Genome manipulation at single base-pair resolution is fascinating, as specific single-nucleotide polymorphisms (SNPs) are common in genomes and associate with many traits and diseases30. Indeed, most human pathogenic variations are SNPs, so gene editing at single base-pair resolution is preferred for functional analysis and gene therapies. Though single base editing could be achieved through homologous recombination, complicated operations and low efficiencies limited its applications. Recently, BEs mediating C–T or A–G conversion have emerged5,6, providing simplified and efficient tools for single base editing. Efforts have been made to improve editing scope but efficiency and convenience have been compromised. For example, editing windows have been narrowed at the expense of editing efficiency or enlarged at the expense of convenience. Here divergent CBEs using variant cytidine deaminases of lampreys expanded editing scopes of C–T conversion greatly. These functional CBEs were classified into three major types depending on the features of editing windows. The first type called FSCBEs, mainly edited C sites at positions distal to PAM, similar to existed BEs such as BE3 and Target-AID; the second type called BSCBEs, mainly targeted C sites at positions proximal to PAM. Though base editor “BE-PLUS” has been developed to expand editing window width using SunTag system22, it is a two-plasmid system needing two functional proteins working together while our tools could achieve more precise C–T conversions with just one functional protein. The third type called BRCBEs, could edit C sites at most positions (CP1-15) of protospacer region with high efficiency. Though most BRCBEs displayed poor specificities, their potent large-scale editing abilities made them suitable for the development of improved base editors with more restricted editing windows through mutant screening or other strategies. Out of BRCBEs, N-9-BE deserved special attention, as it displayed the most significant off-target activities at so many off-target sites and showed no sequence preference. Though N-9-BE may not be suitable for base editing in vivo, it might be re-purposed for 5-methyl- or 5-hydroxymethyl-cytosine detection in vitro, as demonstrated recently31. With tools developed in this study, targetable C sites within the genome increased notably and could be further expanded by fusing these functional cytidine deaminases with different CRISPR systems such as SaCas9 and Cpf113,18.

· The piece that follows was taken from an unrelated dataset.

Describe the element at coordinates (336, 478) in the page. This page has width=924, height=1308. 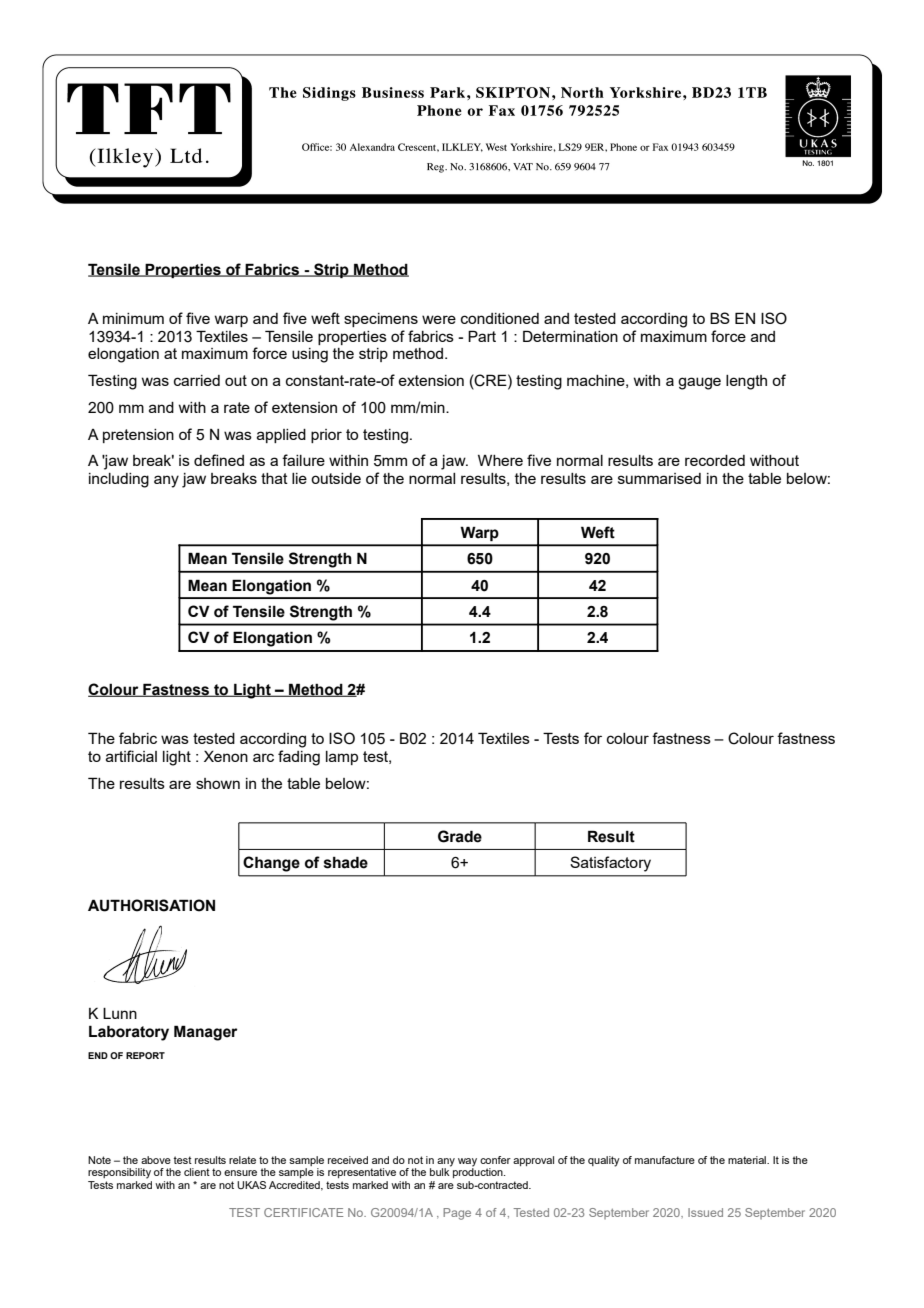
I see `outside` at that location.
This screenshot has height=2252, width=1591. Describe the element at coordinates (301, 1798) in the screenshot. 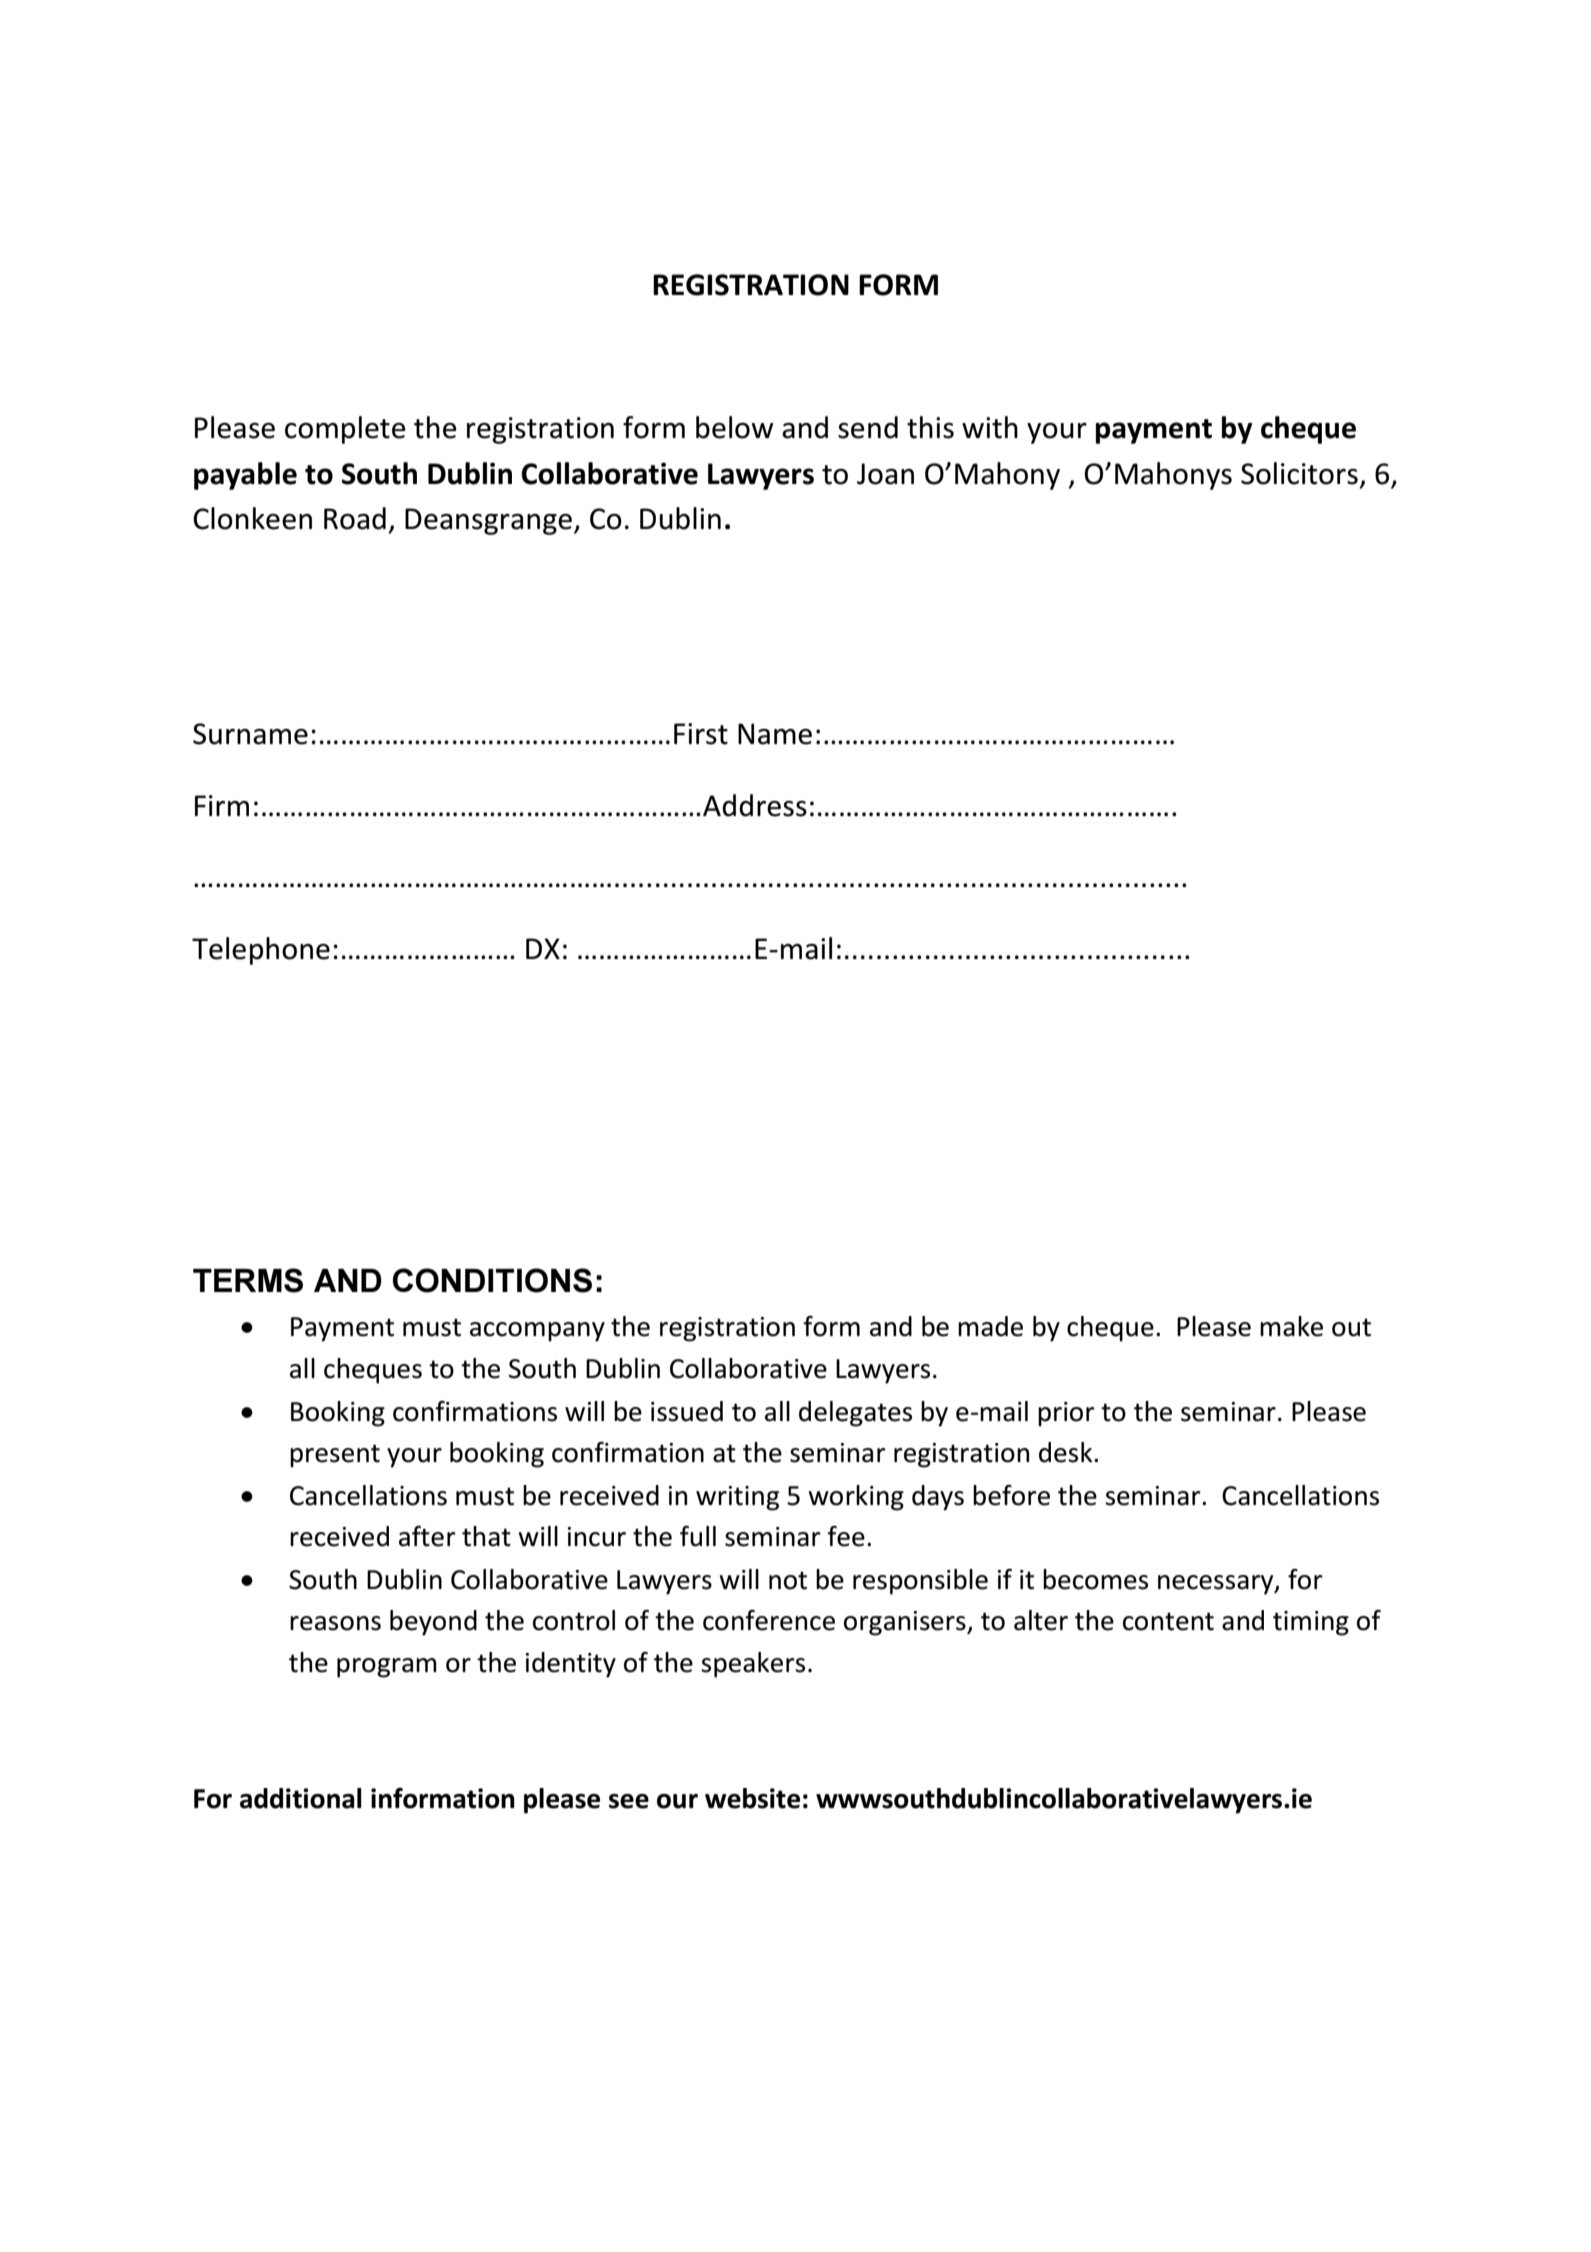

I see `additional` at that location.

The editing window is critical for the applications of BEs, as it determines which site(s) could be targeted. For CBEs, it is recognized that the position of C site in protospacer region is critical for the editing efficiency of specific BEs. In fact, in addition to the position information, sequence context is also important, as deaminases used for base editing often displayed preference for specific sequences. It has been reported that BE3 exhibited less activity against GC site in vitro5, and here we provided in vivo data supported this preference for BE3. We also provided comprehensive substrate preference information for other CBEs, which would guide the choice among these different tools.

In addition to divergent cytidine deaminases from lampreys, this study also emphasized the importance of fusion strategies for C–T conversion. Our results demonstrated that different fusion strategies could impact editing activities, scopes and specificity of many cytidine deaminases. Generally, CT-CBEs are less efficient and several even lost deamination activities as compared to NT-CBEs. Intriguingly, the editing windows of functional CT-CBEs are often narrower and shifted as compared to corresponding NT-CBEs, so CT-CBEs could serve as more precise tools for C–T conversion.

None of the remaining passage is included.